The Brontës meet Gillian Flynn in Lady Macbeth, a tasty period noir that slithers with menace at each turn. In the beginning, we’re introduced to newly-married Katherine Lester, whom we later learn was “bought” by her husband’s father in order to produce him an heir. Unfortunately, hubby is not much interested in sex, and generally Katherine is treated with contempt by the men around her. Like most Victorian women, she’s merely decoration, doomed to sit out her life indoors unless commanded otherwise. Then she’s left alone, and that’s when the Wuthering Heights elements creep to the fore: a rowdy groomsman catches her eye, and one night they decide to have sex. Mr. Groomsman is everything her husband is not, so of course she falls madly in love with him. And here’s where the Brontë strand ends, because we quickly learn that Katherine has got a mean streak in her. Well, more than a mean streak: she’s actually a merciless psychopath, willing to go to extreme lengths to get what she wants. Stand in her way, and you’d better fucking watch out.
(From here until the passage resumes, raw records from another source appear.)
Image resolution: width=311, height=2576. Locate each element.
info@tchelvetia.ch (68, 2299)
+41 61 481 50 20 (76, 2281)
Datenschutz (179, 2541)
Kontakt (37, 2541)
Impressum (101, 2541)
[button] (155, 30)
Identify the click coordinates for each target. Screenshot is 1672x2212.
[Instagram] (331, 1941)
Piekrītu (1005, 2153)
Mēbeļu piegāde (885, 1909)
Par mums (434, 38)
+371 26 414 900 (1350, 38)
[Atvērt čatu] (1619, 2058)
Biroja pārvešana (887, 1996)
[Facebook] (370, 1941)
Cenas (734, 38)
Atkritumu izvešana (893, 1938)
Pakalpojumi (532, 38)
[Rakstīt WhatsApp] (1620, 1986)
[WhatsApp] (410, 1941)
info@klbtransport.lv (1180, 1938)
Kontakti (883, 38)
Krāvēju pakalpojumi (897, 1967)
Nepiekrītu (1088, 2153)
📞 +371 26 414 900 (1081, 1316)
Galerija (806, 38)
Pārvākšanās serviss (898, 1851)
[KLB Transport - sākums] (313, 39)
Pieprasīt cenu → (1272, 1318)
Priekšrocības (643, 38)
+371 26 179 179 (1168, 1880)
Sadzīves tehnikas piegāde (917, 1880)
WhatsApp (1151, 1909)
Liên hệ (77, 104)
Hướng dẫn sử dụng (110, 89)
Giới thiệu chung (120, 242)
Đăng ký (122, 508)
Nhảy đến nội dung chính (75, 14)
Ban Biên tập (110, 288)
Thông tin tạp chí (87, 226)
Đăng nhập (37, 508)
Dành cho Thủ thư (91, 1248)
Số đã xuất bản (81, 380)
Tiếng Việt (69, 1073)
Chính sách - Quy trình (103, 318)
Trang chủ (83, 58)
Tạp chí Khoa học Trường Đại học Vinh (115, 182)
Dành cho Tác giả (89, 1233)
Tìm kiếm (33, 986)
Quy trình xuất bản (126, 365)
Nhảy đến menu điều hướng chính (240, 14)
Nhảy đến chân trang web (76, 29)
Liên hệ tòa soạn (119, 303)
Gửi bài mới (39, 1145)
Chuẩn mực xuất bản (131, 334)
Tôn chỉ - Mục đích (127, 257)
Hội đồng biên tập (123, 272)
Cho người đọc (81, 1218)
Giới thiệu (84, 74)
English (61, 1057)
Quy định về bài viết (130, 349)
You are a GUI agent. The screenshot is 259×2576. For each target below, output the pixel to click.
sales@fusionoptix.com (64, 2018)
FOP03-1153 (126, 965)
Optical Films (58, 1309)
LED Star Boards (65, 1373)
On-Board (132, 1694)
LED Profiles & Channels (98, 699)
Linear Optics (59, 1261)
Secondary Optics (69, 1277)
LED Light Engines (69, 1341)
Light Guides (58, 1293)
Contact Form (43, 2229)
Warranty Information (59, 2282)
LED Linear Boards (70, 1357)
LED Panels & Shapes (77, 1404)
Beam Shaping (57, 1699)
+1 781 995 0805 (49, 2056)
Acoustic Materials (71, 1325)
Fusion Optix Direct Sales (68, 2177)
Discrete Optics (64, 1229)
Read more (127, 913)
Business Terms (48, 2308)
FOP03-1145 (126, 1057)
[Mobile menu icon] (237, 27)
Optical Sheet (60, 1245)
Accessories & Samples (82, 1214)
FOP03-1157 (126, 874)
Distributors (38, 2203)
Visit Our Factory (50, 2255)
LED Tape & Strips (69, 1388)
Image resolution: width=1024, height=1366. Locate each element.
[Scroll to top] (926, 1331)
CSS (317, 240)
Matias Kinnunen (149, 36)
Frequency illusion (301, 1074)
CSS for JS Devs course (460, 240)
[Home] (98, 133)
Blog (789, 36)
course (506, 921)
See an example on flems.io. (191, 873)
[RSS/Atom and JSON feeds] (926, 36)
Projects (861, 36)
So no, this isn’t feminist in the sense that Katherine is the heroine we seek to emulate. Rather, it’s a reminder that women can make very effective villains… and their villainy can actually be much more interesting than what’s perpetrated by their male counterparts. Florence Pugh is also fantastic as Katherine, using her face to create a composed and brittle shield hiding unspeakable horrors. At first you’d mistake her for being demure, but when her true self begins to poke through, it becomes chilling to watch her.
There’s also some racial and class commentary here involving servants who are treated as disposable in every sense of the term. It makes the film’s resolution particularly appalling, as the power of white privilege is reaffirmed with stark clarity. Perhaps an unsubtle gesture towards today’s racial tensions, to be sure… and yet, it’s hard not be sickened to the core by it. It might even be more effective than the original novella’s conclusion… but shhh, don’t tell the purists I said that.